Desjarlais made headlines again in 2015 for voting for a later abortion ban. A spokesperson for the Tennessee Republican told the Times Free Press that the vote was in accordance with the congressman’s record:

“Congressman DesJarlais was proud to vote in favor of this legislation,” said his spokesman Robert Jameson, who added that DesJarlais has maintained a “100 percent pro-life voting record” during his five years in Congress and “has always advocated for pro-life values.”

Indiana State Sen. Jim Banks

Indiana state Sen. Jim Banks (R-Columbia City) is one of the few candidates backed by the House Freedom Fund that has yet to win federal office, but his time in the state legislature has given him more than ample opportunity to demonstrate his opposition to reproductive health and rights.

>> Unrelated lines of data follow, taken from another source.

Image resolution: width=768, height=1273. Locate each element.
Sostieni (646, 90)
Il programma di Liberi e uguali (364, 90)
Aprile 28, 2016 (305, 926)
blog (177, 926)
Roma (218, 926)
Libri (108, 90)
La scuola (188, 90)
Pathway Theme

Banks’ campaign website highlights the candidate’s “pro-life” position as a key issue for his race for the House, providing an extensive record of his anti-choice credentials and claiming that he is “running for Congress so that northeast Indiana continues to have a strong voice for innocent lives in Washington, D.C.” That page includes a laundry list of campaign promises, including amending the U.S. Constitution to give a fetus legal human rights, which could outlaw abortion and many forms of contraception; banning federal funding for abortion, though such a ban already exists; eliminating federal funding for any organization that performs abortions domestically or abroad; and opposing any change to the Republican platform on abortion.

The state senator’s site goes on to suggest that “it has been far too long since the Supreme Court discovered that women have a ‘right’ to have an abortion,” lamenting that much of the anti-choice movement’s work to shutter access to abortion in state legislatures hasn’t been replicated on a federal level and promising to address the issue if elected.

Included in his anti-choice resumé is a note that both Banks and his wife have been working in the movement to oppose choice since graduating college, when the two joined Focus on the Family, an organization that has spent millions of dollars promoting its extreme agenda, even devoting $2.5 million to run an anti-abortion ad during the 2010 Super Bowl. The two also worked together on the Allen County Right to Life Board of Directors, and Banks’ wife, Amanda, remains the board’s vice president.

But most extreme of all was the legislation Banks spearheaded while in the state legislature, which included several targeted regulation of abortion providers (TRAP) measures. Most recently the state senator sponsored Indiana’s SB 144, a bill that would modify the state’s 20-week abortion ban to outlaw the procedure once a fetal heartbeat could be detected, typically around six weeks’ gestation. In a statement on the bill, Banks claimed the law was needed because it “would protect unborn Hoosiers’ right to life and also includes important women’s health protections.”